EXERCISE DIRECTIONS =>
The entries are to be repeated in full, without any change.

:: RECORDS FOR THIS EXERCISE ::

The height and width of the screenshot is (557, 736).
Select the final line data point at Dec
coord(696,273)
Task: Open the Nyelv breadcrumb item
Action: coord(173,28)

:::

RESPONSE =>
The height and width of the screenshot is (557, 736).
Select the final line data point at Dec
coord(696,273)
Task: Open the Nyelv breadcrumb item
Action: coord(173,28)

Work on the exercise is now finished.